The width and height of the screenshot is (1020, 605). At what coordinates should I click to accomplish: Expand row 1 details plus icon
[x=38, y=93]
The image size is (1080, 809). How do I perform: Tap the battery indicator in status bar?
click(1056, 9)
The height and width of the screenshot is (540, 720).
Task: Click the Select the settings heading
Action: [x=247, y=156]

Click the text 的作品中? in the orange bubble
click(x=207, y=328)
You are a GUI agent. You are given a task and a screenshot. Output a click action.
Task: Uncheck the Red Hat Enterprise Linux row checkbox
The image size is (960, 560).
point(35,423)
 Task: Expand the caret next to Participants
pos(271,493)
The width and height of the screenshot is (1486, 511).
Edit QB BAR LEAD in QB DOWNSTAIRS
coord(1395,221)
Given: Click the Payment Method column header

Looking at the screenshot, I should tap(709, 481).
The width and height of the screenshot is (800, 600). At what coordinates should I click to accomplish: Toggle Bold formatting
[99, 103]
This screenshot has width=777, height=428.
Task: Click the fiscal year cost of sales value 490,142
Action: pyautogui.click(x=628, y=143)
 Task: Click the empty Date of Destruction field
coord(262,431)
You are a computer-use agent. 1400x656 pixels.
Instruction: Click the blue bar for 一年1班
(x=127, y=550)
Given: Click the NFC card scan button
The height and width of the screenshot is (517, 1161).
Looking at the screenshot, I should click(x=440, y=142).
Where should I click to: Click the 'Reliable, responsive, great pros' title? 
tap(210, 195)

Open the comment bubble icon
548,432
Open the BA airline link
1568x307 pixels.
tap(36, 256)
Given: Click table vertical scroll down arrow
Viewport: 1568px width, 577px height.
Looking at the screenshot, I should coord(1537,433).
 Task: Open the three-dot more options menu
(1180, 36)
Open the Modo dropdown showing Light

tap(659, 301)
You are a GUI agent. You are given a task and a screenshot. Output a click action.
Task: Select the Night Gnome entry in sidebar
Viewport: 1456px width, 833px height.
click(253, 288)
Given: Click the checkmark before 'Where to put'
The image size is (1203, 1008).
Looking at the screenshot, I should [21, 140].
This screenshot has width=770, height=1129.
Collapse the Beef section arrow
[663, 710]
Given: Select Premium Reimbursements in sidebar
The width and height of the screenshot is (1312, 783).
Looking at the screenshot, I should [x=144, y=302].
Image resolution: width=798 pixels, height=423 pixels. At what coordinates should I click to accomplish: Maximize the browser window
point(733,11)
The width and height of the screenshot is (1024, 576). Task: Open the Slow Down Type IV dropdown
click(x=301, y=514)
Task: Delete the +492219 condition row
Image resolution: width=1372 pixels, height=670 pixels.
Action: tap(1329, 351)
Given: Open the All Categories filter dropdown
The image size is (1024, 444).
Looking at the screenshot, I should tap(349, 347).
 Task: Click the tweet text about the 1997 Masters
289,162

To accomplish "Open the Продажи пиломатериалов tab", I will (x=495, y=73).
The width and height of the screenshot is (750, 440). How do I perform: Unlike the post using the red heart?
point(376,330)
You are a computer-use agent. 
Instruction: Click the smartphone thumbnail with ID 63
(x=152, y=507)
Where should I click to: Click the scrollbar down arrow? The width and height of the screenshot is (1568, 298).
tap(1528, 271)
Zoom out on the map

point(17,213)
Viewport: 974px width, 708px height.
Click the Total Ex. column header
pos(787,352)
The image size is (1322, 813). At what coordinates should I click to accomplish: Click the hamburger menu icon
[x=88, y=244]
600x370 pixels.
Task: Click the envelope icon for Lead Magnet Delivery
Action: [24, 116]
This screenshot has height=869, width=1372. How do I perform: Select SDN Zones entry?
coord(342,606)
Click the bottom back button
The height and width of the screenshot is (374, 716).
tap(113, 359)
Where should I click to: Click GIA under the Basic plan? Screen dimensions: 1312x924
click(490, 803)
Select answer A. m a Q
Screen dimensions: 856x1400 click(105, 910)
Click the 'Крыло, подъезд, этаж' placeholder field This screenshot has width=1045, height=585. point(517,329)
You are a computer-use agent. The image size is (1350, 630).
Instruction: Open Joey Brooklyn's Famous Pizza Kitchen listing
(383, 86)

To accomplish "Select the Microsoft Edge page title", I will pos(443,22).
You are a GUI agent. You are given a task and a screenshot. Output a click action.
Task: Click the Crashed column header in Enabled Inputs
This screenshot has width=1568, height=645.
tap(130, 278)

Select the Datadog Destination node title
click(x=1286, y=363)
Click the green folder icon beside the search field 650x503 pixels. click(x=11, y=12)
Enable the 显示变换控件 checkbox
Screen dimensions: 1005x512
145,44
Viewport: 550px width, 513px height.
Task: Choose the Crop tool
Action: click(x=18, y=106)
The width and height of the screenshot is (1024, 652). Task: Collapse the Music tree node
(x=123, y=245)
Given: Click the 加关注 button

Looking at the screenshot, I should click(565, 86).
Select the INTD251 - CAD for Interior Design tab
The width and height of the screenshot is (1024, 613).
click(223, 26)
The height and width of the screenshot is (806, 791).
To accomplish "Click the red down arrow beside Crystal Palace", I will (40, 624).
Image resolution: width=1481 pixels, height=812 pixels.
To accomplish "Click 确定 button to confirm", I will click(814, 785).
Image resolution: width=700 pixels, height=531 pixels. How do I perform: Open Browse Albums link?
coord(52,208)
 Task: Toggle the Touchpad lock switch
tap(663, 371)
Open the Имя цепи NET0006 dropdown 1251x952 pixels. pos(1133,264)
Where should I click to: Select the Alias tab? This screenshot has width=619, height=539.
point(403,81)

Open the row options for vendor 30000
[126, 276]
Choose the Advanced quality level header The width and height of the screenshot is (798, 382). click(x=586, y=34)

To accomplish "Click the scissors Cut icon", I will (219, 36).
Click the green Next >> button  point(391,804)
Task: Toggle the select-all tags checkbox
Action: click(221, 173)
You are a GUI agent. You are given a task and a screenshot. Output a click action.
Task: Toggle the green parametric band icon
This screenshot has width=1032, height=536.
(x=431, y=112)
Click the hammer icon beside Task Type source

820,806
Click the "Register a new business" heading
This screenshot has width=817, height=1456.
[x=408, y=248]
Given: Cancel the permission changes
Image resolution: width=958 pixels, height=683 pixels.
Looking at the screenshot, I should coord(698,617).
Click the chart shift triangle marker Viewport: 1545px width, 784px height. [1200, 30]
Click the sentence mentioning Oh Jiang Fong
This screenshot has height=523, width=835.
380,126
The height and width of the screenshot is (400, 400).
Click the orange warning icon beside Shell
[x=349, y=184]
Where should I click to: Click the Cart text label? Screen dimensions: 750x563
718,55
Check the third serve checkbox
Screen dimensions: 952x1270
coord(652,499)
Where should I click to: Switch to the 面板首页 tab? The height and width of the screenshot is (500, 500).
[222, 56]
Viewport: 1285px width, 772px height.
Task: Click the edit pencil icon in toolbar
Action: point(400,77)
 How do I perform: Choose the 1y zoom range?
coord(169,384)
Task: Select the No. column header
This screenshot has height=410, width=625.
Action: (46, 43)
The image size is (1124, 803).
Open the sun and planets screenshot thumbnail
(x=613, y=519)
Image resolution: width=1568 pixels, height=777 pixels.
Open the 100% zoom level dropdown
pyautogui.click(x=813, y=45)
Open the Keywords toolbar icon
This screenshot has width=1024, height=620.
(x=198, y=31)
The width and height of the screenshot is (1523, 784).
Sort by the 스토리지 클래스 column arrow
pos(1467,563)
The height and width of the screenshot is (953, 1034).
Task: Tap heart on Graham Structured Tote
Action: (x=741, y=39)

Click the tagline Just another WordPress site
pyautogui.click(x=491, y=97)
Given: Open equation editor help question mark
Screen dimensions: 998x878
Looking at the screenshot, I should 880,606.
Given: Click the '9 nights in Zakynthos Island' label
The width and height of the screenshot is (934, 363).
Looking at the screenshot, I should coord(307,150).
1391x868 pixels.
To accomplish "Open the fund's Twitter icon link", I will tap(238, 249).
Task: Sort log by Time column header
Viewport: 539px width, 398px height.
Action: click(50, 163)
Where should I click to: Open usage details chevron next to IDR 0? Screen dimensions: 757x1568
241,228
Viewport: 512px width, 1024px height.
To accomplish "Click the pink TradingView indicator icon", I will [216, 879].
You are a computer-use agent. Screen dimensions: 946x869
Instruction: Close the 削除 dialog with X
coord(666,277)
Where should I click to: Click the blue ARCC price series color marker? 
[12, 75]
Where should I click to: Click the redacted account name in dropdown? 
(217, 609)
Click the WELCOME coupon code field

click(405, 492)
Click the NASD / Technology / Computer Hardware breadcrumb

= = = = =

- _Problem to solve_: Retrieve every line above holding the word "will".

- _Answer space_:
To accomplish "Open the Продажи пиломатериалов tab", I will (x=495, y=73).
To accomplish "Select the Microsoft Edge page title", I will pos(443,22).
To accomplish "Click the red down arrow beside Crystal Palace", I will (40, 624).
To accomplish "Click 确定 button to confirm", I will click(814, 785).
To accomplish "Click the scissors Cut icon", I will (219, 36).
To accomplish "Open the fund's Twitter icon link", I will tap(238, 249).
To accomplish "Click the pink TradingView indicator icon", I will [216, 879].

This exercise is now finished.